マルケスに限らず、ラテンアメリカ文学(日本語訳されている一部の良い作品にだけ触れているということもあるのでしょうが)にみなぎる躍動感や物語の多様性、詩的なできごとは日本の小説にはなかなか見られないので、なぜラテンアメリカの文学が好きなのか?という漠とした気持ちをマルケス読破を通して解明したいというのが今回の一つのテーマでもありました。

その理由の一つはラテンアメリカ文学が発展を遂げた社会的背景にあることが先日解明したのですが(その理由についてはこちらの記事を参照してください。 - Book Review: 魔術的リアリズム -20世紀のラテンアメリカ小説-)、それ以外にもマルケスの小説を読んで感じたのはラテンアメリカの社会的、環境的背景からくる緊迫感のようなものかな、と思いました。

現代の日本では、夜暗い道を歩いていて襲われることもなければ、変なことを言ったからと言って、村八分にされたり権力に抹消されることもありません。日本では様々な選択をせずとも(先送りにしても)生きていけるのです。

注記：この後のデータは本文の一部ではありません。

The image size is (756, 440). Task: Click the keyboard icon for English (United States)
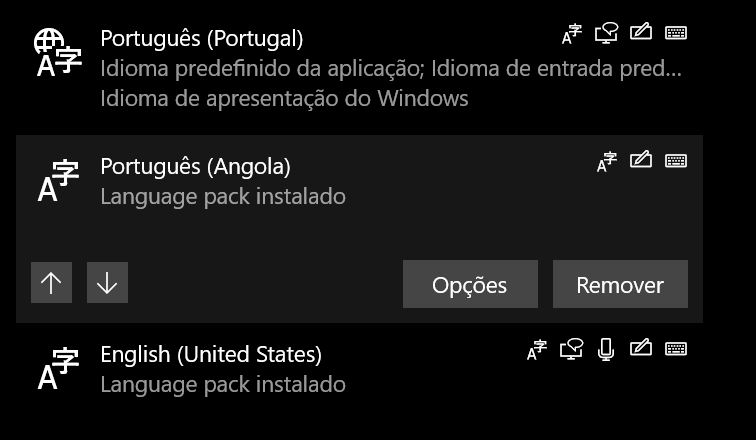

しかし、マルケスの小説に生きる人々にとっては、物理的に生活することは何かを選択することであり、間違った選択は貧困や死をもたらし、たとえ正しい選択をしたとしてもすぐにまた新たな選択を行わなければいけない状況に置かれている印象を受けます。

『生きて、語り伝える』を読むと、マルケスの小説の着想、逸話のほとんどが彼自身の体験と親族から語り聞かされた物語から構成されていることに驚かされます。マルケス自身が人々から語られる不思議な世界を生き、それが文字になったのが『落葉』であり、『百年の孤独』なのです。

この例からもわかるようにあらゆる芸術作品は、抑圧や愛など、あらゆる方向からの作者のオブセッション(脅迫観念)に起因するものが多いと思いますが、日本は身体的に脅かされることがほとんどないので、作品が精神面を描く内容に偏りがちになります。個々人の体験というよりは、意識や精神の下部の注目し抽象化したものを、具体的な物語として扱うとどうしても似たようなテーマにならざるを得ないのではないでしょうか。

ファストブックと本当の小説と

マルケスを読みながら考えていたのは、日本でヒットする本のほとんどはファストフードならぬファストブックなんだなぁ、ということです。世界のトレンド自体もそうなのかもしれませんが...。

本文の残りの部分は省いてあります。